Common Cause Massachusetts 2015 Testimony on Gov. Succession Rules

Posted on April 28, 2015

Testimony in Support of H. 573

Governor - Lieutenant Governor Succession

Pamela H. Wilmot, Executive Director Common Cause Massachusetts

Joint Committee on Election Laws

April 28, 2015

Massachusetts has had the unfortunate experience of having two relatively recent Governors depart office mid-term.  The bill before you clarifies lines of authority and provides for an orderly succession for the Lieutenant Governor to become Governor (no more acting—the real thing) and for the appointment of a new Lieutenant Governor.  It provides predictability and clarity to the process, both hallmarks of good government. 

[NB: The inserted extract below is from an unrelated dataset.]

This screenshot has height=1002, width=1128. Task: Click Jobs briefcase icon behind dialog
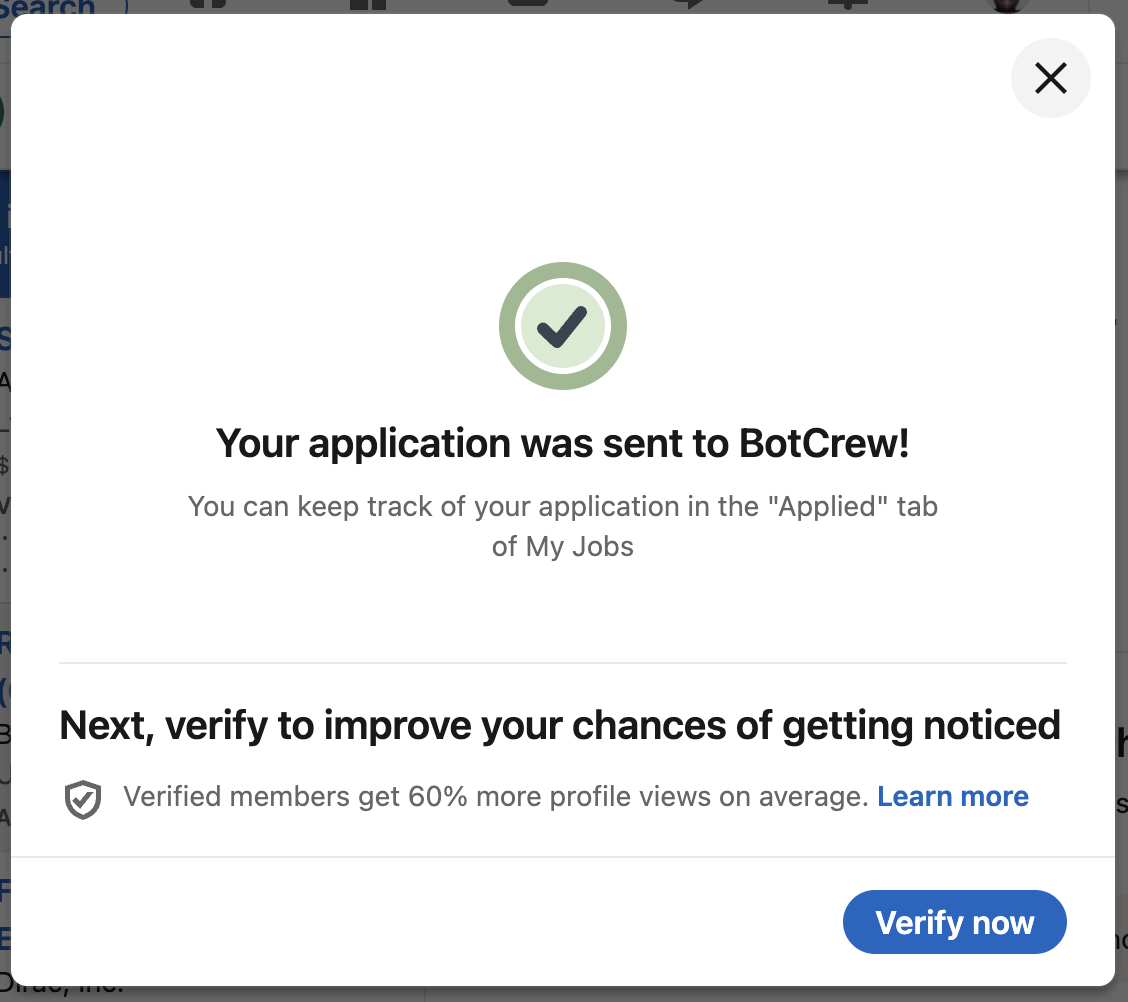click(528, 4)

Moreover, we support the ability of a new Governor to appoint a successor Lt. Governor.  Although this is contrary to our usual support of direct elections, in this instance practical considerations of executive functioning are more important.  When the Governor and Lt. Governor do not share trust and common aims, as sometimes happens in other states where they are elected separately, the Governor is held hostage to the state, refusing to leave lest the Lt. Governor remand orders, access documents, and otherwise cause mischief.  That is no way to run a government.

Although there is a very slim possibility that the appointed Lt. Governor might hold the Governorship very briefly, this level of succession has never been reached in the history of the Commonwealth.